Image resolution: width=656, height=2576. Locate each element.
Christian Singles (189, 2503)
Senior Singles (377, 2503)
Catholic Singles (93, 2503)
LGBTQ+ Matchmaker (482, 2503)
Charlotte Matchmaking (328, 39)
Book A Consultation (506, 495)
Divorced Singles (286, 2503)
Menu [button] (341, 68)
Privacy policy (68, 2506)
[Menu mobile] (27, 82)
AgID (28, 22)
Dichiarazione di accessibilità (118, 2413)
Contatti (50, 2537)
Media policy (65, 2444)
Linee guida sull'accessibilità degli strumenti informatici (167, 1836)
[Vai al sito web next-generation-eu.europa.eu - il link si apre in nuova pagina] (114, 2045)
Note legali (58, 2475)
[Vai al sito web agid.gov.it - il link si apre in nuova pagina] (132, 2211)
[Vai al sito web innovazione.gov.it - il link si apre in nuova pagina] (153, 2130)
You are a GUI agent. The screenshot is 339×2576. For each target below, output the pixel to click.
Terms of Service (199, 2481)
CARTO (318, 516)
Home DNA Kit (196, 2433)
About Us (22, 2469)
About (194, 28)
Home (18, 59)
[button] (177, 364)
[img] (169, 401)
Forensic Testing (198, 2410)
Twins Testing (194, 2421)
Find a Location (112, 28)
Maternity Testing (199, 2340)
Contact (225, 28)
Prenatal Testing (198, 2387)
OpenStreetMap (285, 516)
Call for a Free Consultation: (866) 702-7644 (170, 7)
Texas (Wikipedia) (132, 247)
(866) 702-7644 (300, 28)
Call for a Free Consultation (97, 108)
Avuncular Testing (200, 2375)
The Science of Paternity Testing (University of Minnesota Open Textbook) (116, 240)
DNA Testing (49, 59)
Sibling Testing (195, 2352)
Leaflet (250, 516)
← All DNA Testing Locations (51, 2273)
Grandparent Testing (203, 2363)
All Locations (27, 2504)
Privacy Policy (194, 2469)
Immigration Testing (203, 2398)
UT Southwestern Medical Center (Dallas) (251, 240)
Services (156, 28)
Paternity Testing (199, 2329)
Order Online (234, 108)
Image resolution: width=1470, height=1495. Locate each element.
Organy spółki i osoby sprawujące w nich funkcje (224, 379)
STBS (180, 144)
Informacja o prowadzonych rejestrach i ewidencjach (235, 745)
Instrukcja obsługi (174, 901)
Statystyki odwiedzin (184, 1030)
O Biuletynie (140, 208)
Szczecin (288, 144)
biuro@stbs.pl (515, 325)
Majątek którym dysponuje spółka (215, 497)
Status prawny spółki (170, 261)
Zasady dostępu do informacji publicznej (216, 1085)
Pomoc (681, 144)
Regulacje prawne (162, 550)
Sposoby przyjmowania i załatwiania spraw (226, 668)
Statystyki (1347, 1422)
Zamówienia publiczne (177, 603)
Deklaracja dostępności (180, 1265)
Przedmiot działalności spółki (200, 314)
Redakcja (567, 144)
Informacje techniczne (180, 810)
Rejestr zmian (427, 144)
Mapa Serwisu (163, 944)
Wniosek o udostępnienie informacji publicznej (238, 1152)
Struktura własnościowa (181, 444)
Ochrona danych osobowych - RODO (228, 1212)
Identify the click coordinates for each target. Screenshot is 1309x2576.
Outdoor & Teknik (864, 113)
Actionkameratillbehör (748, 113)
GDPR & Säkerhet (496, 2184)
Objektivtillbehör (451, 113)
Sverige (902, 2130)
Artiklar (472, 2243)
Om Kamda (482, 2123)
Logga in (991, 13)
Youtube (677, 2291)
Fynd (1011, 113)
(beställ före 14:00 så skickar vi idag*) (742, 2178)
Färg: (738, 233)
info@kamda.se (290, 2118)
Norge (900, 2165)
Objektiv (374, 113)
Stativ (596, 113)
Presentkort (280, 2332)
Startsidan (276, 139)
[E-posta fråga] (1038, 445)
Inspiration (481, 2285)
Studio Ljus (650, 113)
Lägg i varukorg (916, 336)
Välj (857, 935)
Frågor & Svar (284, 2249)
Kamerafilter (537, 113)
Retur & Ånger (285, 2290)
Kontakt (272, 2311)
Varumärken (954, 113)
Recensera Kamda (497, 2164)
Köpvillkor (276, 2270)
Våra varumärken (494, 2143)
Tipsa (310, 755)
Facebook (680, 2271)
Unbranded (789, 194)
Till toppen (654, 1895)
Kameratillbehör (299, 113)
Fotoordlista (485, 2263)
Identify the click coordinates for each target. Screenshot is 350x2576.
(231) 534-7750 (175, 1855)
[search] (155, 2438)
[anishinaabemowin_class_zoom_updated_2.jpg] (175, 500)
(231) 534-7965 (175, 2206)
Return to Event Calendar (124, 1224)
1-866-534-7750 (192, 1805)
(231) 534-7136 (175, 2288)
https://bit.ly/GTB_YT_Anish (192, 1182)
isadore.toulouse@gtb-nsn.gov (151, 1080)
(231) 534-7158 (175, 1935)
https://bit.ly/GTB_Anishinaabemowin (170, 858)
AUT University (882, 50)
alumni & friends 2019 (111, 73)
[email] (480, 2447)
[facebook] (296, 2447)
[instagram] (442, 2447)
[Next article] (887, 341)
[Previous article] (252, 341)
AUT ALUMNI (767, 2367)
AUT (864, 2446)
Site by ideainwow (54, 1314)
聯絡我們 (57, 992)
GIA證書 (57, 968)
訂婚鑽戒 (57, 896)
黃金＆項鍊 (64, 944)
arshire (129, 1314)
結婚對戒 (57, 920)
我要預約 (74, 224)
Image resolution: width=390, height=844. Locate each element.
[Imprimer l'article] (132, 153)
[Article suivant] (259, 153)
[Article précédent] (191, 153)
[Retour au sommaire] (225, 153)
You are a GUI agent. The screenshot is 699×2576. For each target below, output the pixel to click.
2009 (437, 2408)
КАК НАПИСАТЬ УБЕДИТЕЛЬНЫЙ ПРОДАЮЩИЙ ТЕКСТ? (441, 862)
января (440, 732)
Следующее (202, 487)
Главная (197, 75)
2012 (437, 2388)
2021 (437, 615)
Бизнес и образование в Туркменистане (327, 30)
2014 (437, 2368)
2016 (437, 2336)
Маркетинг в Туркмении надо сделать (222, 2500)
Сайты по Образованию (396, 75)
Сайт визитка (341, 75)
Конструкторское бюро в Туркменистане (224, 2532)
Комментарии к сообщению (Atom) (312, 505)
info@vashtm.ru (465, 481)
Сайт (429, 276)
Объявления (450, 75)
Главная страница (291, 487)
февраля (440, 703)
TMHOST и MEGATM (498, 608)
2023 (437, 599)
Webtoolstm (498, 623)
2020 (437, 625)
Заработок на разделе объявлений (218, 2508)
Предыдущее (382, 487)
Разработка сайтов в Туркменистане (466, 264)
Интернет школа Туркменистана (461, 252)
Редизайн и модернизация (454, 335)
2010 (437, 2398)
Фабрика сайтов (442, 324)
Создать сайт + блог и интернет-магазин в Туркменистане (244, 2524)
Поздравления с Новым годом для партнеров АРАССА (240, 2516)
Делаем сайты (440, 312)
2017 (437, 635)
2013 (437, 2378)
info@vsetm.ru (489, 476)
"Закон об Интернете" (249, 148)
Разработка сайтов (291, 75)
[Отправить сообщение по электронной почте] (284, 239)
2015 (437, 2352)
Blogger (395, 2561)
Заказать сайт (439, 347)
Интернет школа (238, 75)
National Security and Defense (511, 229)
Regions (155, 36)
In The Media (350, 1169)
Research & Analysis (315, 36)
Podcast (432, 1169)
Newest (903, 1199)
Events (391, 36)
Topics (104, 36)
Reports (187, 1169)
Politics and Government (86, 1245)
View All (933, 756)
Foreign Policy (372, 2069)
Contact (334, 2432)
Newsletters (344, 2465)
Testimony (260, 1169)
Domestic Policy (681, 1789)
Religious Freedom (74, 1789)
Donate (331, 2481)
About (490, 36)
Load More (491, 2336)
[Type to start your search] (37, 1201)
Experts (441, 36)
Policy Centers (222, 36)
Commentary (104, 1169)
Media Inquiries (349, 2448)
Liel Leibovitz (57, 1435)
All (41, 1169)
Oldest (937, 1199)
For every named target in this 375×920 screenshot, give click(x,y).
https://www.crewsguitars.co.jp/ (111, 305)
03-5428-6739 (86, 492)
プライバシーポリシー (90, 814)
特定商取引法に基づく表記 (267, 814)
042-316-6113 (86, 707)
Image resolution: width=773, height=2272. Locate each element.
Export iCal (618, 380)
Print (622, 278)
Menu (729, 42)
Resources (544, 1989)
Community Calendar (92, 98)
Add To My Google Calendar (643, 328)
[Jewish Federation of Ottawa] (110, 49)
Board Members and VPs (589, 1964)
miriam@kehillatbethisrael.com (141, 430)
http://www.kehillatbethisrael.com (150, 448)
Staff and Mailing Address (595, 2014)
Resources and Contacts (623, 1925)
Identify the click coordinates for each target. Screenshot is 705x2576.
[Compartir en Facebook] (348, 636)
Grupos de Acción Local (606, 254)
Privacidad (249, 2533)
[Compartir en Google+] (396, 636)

◆ Task objective
The answer should be the first line of the material and every line after it through the line containing "[button] (177, 364)", exactly as written, and nothing else.

◆ Output
Image resolution: width=656, height=2576. Locate each element.
Christian Singles (189, 2503)
Senior Singles (377, 2503)
Catholic Singles (93, 2503)
LGBTQ+ Matchmaker (482, 2503)
Charlotte Matchmaking (328, 39)
Book A Consultation (506, 495)
Divorced Singles (286, 2503)
Menu [button] (341, 68)
Privacy policy (68, 2506)
[Menu mobile] (27, 82)
AgID (28, 22)
Dichiarazione di accessibilità (118, 2413)
Contatti (50, 2537)
Media policy (65, 2444)
Linee guida sull'accessibilità degli strumenti informatici (167, 1836)
[Vai al sito web next-generation-eu.europa.eu - il link si apre in nuova pagina] (114, 2045)
Note legali (58, 2475)
[Vai al sito web agid.gov.it - il link si apre in nuova pagina] (132, 2211)
[Vai al sito web innovazione.gov.it - il link si apre in nuova pagina] (153, 2130)
You are a GUI agent. The screenshot is 339×2576. For each target below, output the pixel to click.
Terms of Service (199, 2481)
CARTO (318, 516)
Home DNA Kit (196, 2433)
About Us (22, 2469)
About (194, 28)
Home (18, 59)
[button] (177, 364)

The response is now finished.